Just one question: What about me? More specifically, what about the millions of moms like me who have the education and work experience but not the coding skills to join the tech industry?
I want in. But as a working mom, it's almost impossible. For the last few years, I've tried learning to code through online classes and weekend workshops. In one class, I built an app typing with one hand, while carrying a squiggly infant on my hip with the other. During lunch, while other workshop participants munched and mingled, I sat in a dirty back office alone, breastfeeding my baby. It was January and the office was unheated. That is how much I want in, and I know I'm not the only one.
In addition to having education and work experience, moms represent a $2.4 trillion market and are quick to adopt technology: 90 percent are online, 81 percent have smart phones, and we dominate social media. Given all this, and that 81 percent of American women become mothers, there ought to be more technologies that are "Made by Moms." Yet those are far and few between because most training simply is notdesigned for women, let alone mothers.
Going back for that computer science degree, attending weeknight or all-weekend coding workshops, taking online courses after the kids go to bed, completing a full-time training course - these options just aren't accessible to moms who must juggle child-care responsibilities against time and financial constraints.

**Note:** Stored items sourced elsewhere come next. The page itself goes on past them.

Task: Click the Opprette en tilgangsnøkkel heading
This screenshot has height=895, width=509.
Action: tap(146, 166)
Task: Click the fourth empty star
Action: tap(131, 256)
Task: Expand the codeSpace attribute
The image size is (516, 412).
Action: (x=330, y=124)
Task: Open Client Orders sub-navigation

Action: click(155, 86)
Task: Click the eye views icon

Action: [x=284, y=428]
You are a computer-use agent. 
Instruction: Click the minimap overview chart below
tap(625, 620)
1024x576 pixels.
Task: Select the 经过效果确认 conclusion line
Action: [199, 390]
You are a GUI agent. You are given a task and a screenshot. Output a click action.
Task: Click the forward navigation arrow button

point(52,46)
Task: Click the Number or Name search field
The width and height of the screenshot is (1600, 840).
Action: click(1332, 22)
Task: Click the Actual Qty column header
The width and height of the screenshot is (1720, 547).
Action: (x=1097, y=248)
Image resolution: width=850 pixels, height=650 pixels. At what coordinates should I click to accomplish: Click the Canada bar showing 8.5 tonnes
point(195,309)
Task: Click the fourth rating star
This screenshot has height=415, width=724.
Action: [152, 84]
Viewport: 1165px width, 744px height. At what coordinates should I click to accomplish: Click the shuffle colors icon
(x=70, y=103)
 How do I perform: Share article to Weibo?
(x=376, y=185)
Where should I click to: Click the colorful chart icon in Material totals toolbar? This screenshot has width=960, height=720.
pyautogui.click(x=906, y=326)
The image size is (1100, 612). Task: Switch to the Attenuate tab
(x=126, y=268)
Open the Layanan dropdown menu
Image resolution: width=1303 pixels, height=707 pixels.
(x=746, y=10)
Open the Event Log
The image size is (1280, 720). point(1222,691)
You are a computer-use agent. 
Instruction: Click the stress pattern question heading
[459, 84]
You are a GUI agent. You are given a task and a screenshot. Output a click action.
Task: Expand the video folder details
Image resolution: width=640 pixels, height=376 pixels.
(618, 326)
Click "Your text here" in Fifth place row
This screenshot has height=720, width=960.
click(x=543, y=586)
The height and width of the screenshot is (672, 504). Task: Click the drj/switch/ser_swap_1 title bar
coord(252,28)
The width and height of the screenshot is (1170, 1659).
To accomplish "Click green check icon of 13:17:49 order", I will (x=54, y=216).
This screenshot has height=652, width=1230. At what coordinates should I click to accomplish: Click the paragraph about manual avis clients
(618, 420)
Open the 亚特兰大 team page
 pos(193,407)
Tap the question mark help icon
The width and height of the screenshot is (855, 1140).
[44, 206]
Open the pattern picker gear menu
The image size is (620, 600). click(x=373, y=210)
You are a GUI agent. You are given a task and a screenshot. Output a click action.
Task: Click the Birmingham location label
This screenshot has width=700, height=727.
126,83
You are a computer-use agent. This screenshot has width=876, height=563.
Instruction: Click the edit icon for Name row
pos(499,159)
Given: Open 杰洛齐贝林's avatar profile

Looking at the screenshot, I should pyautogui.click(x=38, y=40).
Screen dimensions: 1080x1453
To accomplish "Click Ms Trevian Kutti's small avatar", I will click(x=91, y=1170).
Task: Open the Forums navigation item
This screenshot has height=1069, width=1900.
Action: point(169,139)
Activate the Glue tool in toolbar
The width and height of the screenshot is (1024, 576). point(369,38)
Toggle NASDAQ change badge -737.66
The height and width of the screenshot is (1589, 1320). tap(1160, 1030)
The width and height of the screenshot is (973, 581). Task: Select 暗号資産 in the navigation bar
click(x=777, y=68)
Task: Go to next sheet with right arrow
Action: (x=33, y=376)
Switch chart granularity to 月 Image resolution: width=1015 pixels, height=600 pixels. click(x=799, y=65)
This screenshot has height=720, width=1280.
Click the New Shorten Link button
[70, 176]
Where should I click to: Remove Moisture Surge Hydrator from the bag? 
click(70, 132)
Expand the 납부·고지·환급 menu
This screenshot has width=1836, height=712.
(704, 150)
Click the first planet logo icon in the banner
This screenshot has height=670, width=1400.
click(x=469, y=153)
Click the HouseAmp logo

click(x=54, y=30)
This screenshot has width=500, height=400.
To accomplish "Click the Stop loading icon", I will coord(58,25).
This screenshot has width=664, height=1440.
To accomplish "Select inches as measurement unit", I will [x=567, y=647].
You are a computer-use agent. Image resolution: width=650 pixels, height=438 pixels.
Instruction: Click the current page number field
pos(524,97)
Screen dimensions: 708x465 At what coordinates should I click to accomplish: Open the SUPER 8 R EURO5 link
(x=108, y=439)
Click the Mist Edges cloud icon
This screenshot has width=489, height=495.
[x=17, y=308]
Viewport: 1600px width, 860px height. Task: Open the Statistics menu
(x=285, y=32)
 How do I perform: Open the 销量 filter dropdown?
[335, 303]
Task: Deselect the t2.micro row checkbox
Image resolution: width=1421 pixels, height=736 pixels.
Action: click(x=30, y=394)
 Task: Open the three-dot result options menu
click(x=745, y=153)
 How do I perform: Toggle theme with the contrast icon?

These barriers, mind you, stand in addition to the gender-related ones that women must overcome when breaking into the technology field--lack of role models, gender bias and misconceptions about what a career in technology entails.
Yet our status quo leaves too much talent on the sidelines. The tech industry's lack of diversity is compromising business performance and innovation. There are more than 126,000 job openings that require programming skills. While having a computer science degree may be preferable, the truth is many tech roles don't require one, and there are many talented and educated moms hungry to work in a high-growth industry offering career advancement and economic security.
With the number of tech jobs expected to balloon by 1.4 million by 2020--70 percent of which will be unfilled--moms would alleviate the talent shortage in the near term while ensuring the integrity of the talent pipeline. After all: there's no better role model for aspiring tech-maker daughters than tech-making moms, and no better way to build strong communities than providing economic opportunity to women. Plus with 40 percent of households now dependent on moms who are either the sole or primary breadwinner, this kind of investment can lift up families and rebuild the American dream.
As "software eats the world," we should urge companies, policymakers and the philanthropic community to take a more coordinated and targeted approach to bringing moms to careers in technology.
Mothers are a diverse set and we're ready to bring our unique perspectives to bear, to help drive the creation of new products and services, to shape the world in which our children will live. Tech needs us, and we want in.